We will now look at the ring of Gaussian integers, $\mathbb{Z} (i)$. We first define a Gaussian integer.

 Definition: A Gaussian integer is a number of the form $a + bi$ where $a, b \in \mathbb{Z}$ and $i^2 = -1$.

For example, the numbers $2 + 3i$ is a Gaussian integer, however, $\frac{1}{2} + 2i$ is not a Gaussian integer.

We will now prove that $(\mathbb{Z}(i), +, *)$ forms a ring where $+$ denotes standard addition and $*$ denotes standard multiplication.

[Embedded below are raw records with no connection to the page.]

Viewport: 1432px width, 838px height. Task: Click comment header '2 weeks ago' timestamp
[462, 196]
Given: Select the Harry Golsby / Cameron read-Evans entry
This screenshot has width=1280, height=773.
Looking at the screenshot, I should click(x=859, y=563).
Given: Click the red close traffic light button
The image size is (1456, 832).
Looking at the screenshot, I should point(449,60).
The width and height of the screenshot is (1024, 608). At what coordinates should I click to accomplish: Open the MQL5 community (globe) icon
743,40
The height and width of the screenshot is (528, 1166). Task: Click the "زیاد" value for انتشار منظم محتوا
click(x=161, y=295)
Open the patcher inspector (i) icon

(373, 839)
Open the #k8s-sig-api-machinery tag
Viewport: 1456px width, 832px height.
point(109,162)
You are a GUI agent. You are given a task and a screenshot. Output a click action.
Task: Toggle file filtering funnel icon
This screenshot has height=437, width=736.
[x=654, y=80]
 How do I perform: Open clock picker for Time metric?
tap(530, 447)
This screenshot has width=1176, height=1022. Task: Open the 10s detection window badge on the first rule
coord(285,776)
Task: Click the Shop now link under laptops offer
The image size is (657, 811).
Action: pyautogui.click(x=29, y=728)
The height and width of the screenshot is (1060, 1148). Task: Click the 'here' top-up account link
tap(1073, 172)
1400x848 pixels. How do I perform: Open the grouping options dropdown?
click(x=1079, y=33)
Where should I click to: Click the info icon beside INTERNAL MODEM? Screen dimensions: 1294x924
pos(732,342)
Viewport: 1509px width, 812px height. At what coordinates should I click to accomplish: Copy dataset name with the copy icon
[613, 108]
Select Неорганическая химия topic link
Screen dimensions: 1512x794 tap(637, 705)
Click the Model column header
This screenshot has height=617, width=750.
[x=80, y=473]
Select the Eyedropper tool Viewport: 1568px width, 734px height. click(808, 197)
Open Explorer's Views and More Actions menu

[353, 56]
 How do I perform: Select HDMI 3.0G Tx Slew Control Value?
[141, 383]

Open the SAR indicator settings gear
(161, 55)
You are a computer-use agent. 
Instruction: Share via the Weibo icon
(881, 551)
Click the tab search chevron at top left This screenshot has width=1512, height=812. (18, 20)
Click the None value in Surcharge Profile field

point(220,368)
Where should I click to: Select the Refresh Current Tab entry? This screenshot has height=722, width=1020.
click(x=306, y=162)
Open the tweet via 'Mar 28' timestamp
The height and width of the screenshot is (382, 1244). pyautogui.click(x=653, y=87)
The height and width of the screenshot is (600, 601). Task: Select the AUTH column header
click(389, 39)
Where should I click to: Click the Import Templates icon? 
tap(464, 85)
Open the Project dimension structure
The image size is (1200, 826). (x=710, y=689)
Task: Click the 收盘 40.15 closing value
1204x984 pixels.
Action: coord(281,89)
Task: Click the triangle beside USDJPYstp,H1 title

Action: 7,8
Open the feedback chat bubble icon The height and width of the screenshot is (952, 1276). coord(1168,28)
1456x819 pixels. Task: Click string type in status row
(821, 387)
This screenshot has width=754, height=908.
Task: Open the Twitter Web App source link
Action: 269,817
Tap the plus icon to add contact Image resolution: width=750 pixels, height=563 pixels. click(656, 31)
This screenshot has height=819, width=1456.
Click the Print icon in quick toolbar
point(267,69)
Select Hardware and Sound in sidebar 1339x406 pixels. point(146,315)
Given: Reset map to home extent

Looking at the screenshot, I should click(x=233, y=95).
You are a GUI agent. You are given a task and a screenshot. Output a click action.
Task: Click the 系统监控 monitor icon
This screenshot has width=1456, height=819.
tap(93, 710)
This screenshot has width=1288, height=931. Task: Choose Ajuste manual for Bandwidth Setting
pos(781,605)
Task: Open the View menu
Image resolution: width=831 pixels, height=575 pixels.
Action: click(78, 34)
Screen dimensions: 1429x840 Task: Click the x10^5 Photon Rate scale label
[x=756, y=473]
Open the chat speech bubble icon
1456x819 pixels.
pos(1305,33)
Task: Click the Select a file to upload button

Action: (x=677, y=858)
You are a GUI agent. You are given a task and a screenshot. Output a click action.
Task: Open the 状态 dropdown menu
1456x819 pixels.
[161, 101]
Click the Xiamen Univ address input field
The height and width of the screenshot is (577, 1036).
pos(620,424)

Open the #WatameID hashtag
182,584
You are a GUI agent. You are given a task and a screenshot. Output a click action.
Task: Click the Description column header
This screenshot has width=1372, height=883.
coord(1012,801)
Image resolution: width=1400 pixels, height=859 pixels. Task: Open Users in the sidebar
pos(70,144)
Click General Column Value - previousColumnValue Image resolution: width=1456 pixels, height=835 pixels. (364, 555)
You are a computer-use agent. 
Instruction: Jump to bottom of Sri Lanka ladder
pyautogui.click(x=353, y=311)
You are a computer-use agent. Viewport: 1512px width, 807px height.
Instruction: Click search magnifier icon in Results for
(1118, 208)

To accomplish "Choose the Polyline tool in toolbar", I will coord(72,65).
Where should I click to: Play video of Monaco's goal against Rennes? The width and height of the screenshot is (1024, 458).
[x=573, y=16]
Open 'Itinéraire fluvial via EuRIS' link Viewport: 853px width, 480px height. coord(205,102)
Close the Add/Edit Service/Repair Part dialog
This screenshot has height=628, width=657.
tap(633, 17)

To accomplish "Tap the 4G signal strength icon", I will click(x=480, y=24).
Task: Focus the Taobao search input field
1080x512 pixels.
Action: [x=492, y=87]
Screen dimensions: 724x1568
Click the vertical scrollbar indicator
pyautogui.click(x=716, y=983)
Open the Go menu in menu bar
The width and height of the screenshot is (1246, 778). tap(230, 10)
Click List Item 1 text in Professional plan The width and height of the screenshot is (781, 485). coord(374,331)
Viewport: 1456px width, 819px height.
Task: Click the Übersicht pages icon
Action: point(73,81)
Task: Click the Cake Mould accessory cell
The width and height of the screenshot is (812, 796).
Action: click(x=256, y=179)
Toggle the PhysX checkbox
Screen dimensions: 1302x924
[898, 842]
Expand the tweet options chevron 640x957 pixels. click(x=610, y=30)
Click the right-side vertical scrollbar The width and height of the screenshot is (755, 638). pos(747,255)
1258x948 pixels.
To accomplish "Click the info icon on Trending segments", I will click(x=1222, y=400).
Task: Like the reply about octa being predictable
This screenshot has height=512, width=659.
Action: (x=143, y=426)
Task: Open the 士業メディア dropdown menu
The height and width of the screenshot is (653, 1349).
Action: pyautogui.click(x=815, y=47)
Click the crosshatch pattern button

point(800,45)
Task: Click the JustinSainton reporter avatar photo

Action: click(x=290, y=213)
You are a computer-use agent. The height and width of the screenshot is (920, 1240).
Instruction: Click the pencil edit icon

Let $x, y \in \mathbb{Z}(i)$ where $x = a + bi$ and $y = c + di$ where of course, $a, b, c, d \in \mathbb{Z}$.

We first show that $\mathbb{Z} (i)$ is closed under $+$. Noting that the sum of two integers is an integer, we have that:

(1)
\begin{align} \quad x + y = (a + bi) + (c + di) = (a+c) + (b + d)i \in \mathbb{Z}(i) \end{align}

The associativity of $\mathbb{Z}(i)$ is inherited from the associativity of the complex numbers $\mathbb{C}$ under the same operation, so we will skip showing this outright.

The additive identity for $+$ is $0 = 0 + 0i$ since:

(2)
\begin{align} \quad x + 0 = (a + bi) + (0 + 0i) = (a + 0) + (b + 0)i = a + bi = x \end{align}

And similarly:

(3)
\begin{align} \quad 0 + x = (0 + 0i) + (a + bi) = (0 + a) + (0 + b)i = a + bi = x \end{align}

The inverse element under $+$ for $x$ is $-x = -a - bi$ since:

(4)
\begin{align} \quad x + (-x) = (a + bi) + (-a - bi) = (a - a) + (b - b)i = 0 + 0i = 0 \end{align}

And similarly:

(5)
\begin{align} \quad (-x) + x = (-a - bi) + (a + bi) = (-a + a) + (-b + b)i = 0 + 0i = 0 \end{align}

The commutativity of $+$ is also inherited from the commutativity of $+$ on $\mathbb{C}$ so we will not reverify it here.

We now show that $\mathbb{Z}(i)$ is closed under $*$. Noting that the product of two integers is an integer, we have that:

(6)
\begin{align} \quad x * y = (a + bi) * (c + di) = (ac - bd) + (ad + bc)i \in \mathbb{Z}(i) \end{align}

The associativity of $*$ is inherited from the associativity of $*$ on $\mathbb{C}$ (once again, verify this if you need to)!

The identity element of $*$ is $1 + 0i \in \mathbb{Z}(i)$.

Lastly, it's not hard to see that the distributivity of $*$ over $+$ is… you guessed it… inherited from the distributivity of $*$ over $+$ on $\mathbb{C}$.

Therefore, we have verified all of the ring axioms and so $(\mathbb{Z}(i), +, *)$ is a ring.